Artist and software developer Owen Fernley brings this often unspoken underground contamination to life with his work Between the Sand. This online interactive artwork shows how gas moves between grains of sand below the surface. Once the viewer opens Between the Sand and clicks on the virtually generated sand grains on the screen, gaseous contamination begins to move through them. The movement of the gas through the sand follows the Invasion Percolation model, an algorithm used in environmental engineering research and known for following predetermined pathways. Therefore, this mesmerizing work serves as a valuable educational tool.

Between the Sand is the final creation from Fernley’s two-week-long Science Artist Residency, a program facilitated by the Canadian not-for-profit Art the Science.

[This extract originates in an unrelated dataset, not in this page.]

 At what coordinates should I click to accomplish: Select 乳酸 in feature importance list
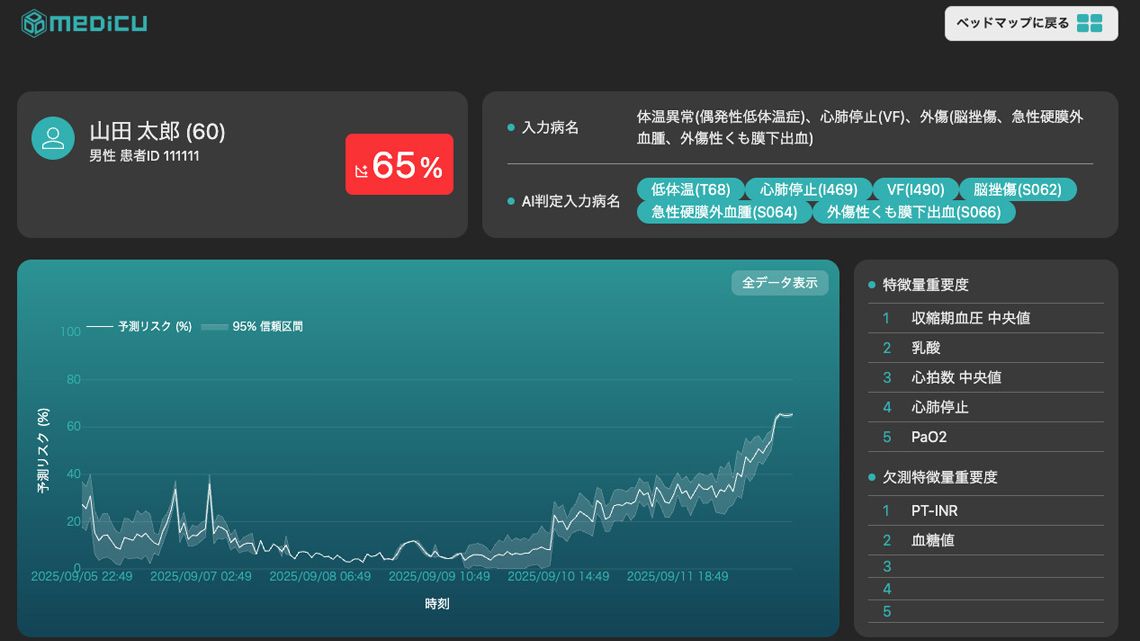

It is designed to immerse an artist in scientific research (Phase I), showcase the artwork inspired by the residency to the local community (Phase II), and share a globally available version of the work online via Art the Science’s digital Polyfield Gallery (Phase III).

Artist Owen Fernley and several members of Dr. Kevin Mumford's research group
Artist Owen Fernley and several members of Dr. Kevin Mumford’s research group. (From left to right: Matan Freedman, Owen Fernley, Nick Pease, Kevin Mumford, Caroline Wisheart, and Cole Van De Ven). Image: Julia Krolik

Phase I occurred March 19–30, 2018, when Fernley spent his days engrossed in the work of Dr. Kevin Mumford’s environmental engineering laboratory at Queen’s University. The research group studies the movement of liquids and gases in the porous underground. Specifically, the team investigates how hazardous chemicals move below the surface and how to remediate contaminated sites.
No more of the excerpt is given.